VX_FP_TASK forces the task context switch to enable FP registers. This increases the context switching time. If your applicationβs time, deadlines and performance targets can be met even with this overhead, then thereβs a small problem that I propose to do. Without VX_FP_TASK, we can consider optimization, which will be applied with caution only if necessary. Therefore, if the default case is VX_FP_TASK, you are likely to have fewer checks in the few cases where you might need to optimize performance; since optimization is often required to optimize the desired results. If the context switch performance overhead that it imposes creates or breaks your project, it can be negligible in any case.
On the other hand, although FPUs are becoming more common in embedded systems, embedded developers also often have to use FP as an exception rather than the rule due to the traditional lack of support for FP hardware. Therefore, one of the solutions is to have your own design rule that the floating point should not be used without formal justification and statement: that is, the use of the floating point should be in the design, and not in the decision of the programmer.
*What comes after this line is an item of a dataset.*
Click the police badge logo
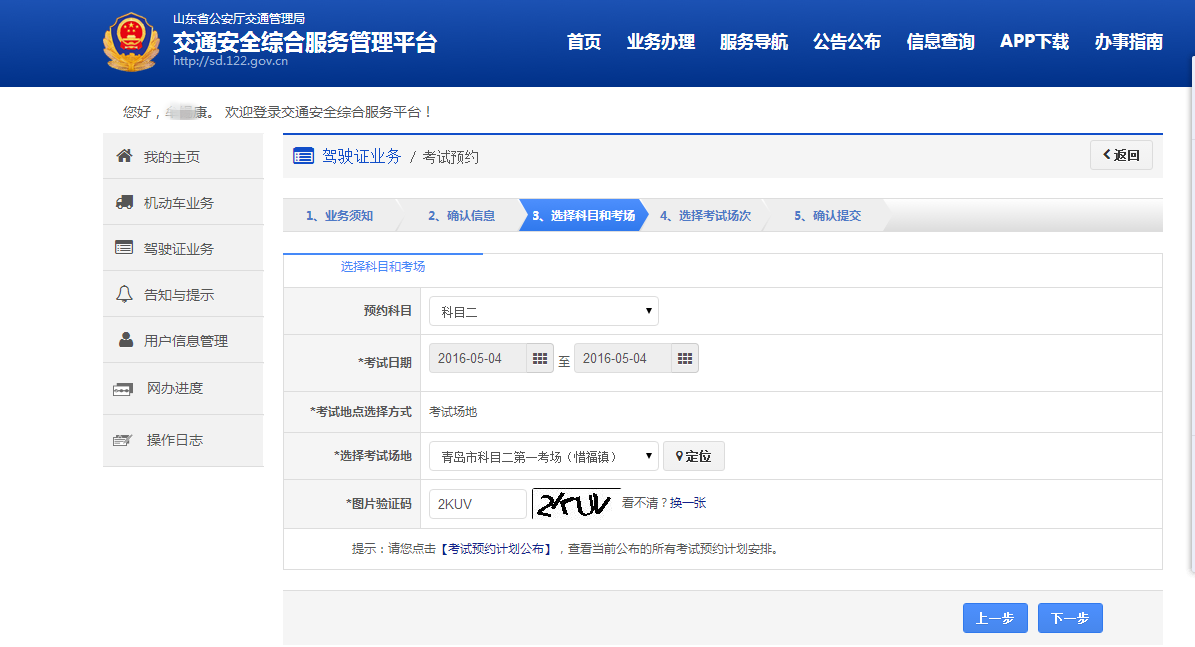1195x647 pixels. point(131,43)
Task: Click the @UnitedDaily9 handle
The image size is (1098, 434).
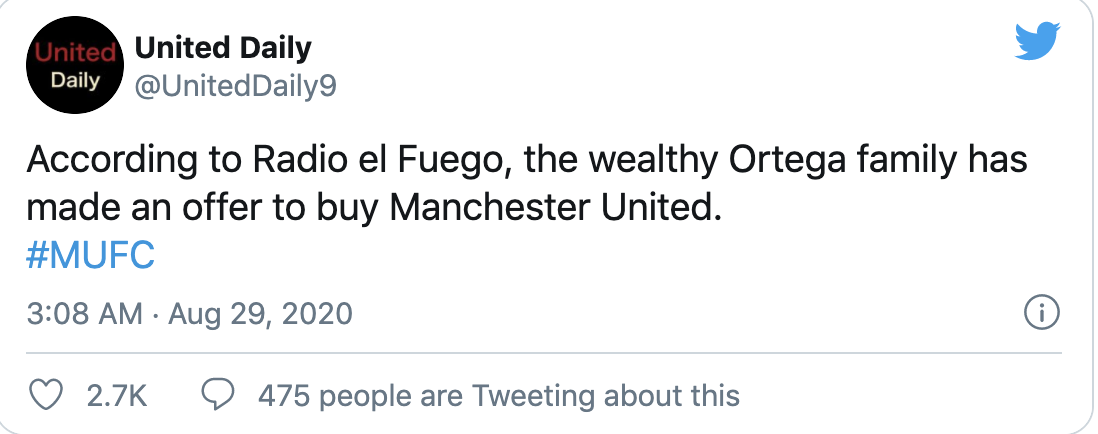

Validation is usually a simple case of source scanning for float , double and math.h (since it is probably difficult to use floating points without any of them found in the code). For example, you can add a static analysis check to a preliminary assembly that searches for these flags and warns about it.
In many applications, it is possible to design so that the mathematical operations of FP are naturally limited to specific tasks. However, a problem arises when someone chooses to use an existing function that is intended to be used in one of these tasks, in another, which is not a secure FP. It can be difficult to detect; the solution for this is to have functions that use floating point and which can be used in other tasks to enable debug ASSERT, which checks the parameters of the task using taskOptionsGet ().
Thus, combining a scan to use float , double and math.h and adding an ASSERT check to the functions that use them is likely to protect you from introducing errors in code maintenance.
[added 2010Feb14]
How complex macros are generally bad, I suggest using the following (as mentioned above):
#if NDEBUG #define ASSERT_FP_SAFE() ((void) 0) #else #define ASSERT_FP_SAFE() do{ int opt; \ STATUS st = taskGetOptions( taskIdSelf(), &opt ); \ assert( st == OK && (opt & VX_FP_TASK) != 0 ) ; \ }while(0) ; #endif
This macro should be inserted into any function that uses float or double, or that includes either any other FP-dependent library that you can use (which you can achieve by text search). This statement will fail if such a function is called from a task other than FP.
Note that checking the return from the GetOptions () task will catch the use of floating point in interrupt contexts. Although, if an assertion occurs in an interrupt, you cannot get any conclusion. Perhaps calling logMsg () might be more secure; you can use this if st! = OK and assert () otherwise.
Unfortunately, this is a run-time statement, so the code must run for verification. It would be better if this could be detected through static analysis, but I cannot come up with a simple method. If, however, you also use code coverage analysis, then that might be enough. This can be a good habit, even if you decide to do all the tasks VX_FP_TASK; if someone forgets to do one or the other, you have a chance to catch him.